Report: Despite fewer jobs filled, recent law school graduate employment up

  • Print

The overall employment rate for recent law school graduates improved slightly in 2016 despite a drop in the number of jobs available and overall class size, according to a new report.

In its “Employment for the Class of 2016 – Selected Findings” report released Wednesday, the National Association for Law Placement found that 87.5 percent of Class of 2016 law school graduates were employed 10 months after graduation. That’s a slight improvement over the Class of 2015, which had an 86.7 percent employment rate at the same time last year.

However, only 31,354 Class of 2016 graduates found jobs in their first 10 months out of law school, down roughly 2,000 jobs from the previous year. The number of jobs secured decreased in every sector except for the largest law firms with more than 500 lawyers, which claimed roughly a quarter of all law firm jobs in 2016.

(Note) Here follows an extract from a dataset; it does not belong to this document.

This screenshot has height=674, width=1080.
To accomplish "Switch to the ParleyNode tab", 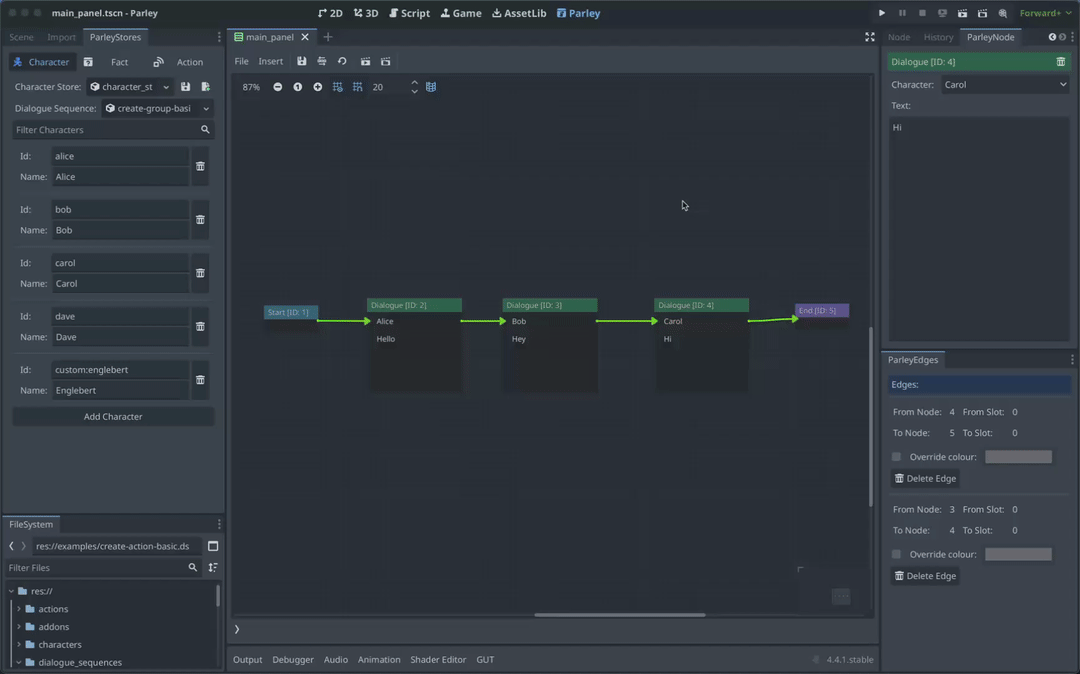I will [x=991, y=37].
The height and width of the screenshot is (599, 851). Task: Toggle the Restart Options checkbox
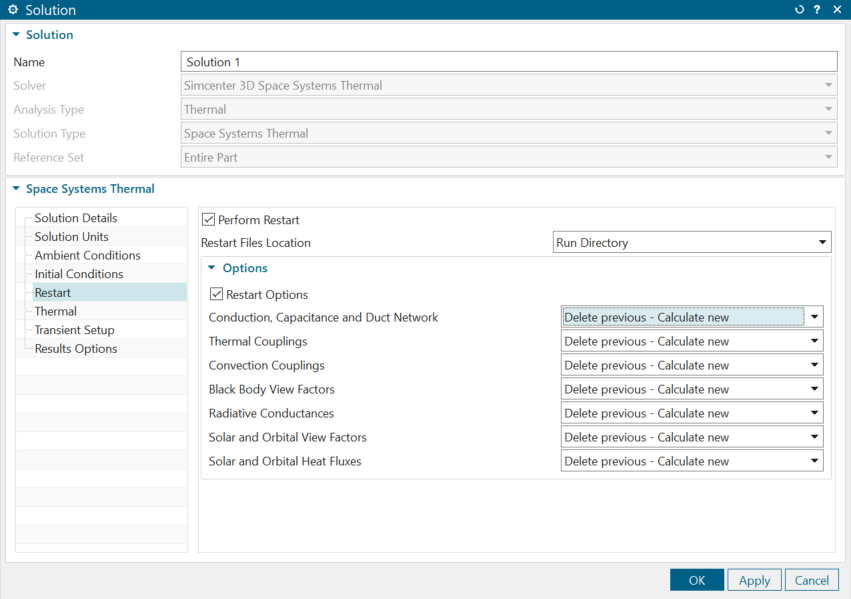click(x=217, y=295)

“The employment rate has risen because the falloff in the size of the graduating class has been larger than the falloff in the number of jobs secured,” NALP Executive Director James G. Leipold said in a statement. “While the percentage of law school graduates who are unemployed and still seeking work ten months after graduation has come down by two and a half percentage points to 8.7 percent over the last three years, it continues to be more than twice as high as the unemployment rate measured nine months after graduation in the period prior to the recession, and this, more than anything remains an important marker of the current job market for law school graduates.”

Jobs in private practice continue to be the largest source of jobs for recent graduates, employing 52.9 percent of the Class of 2016. The national median salary of $65,000 was essentially unchanged from the Class of 2015, a fact likely caused by a starting salary increase to $180,000, which shifted the distribution of salaries in the upper half of the salary range.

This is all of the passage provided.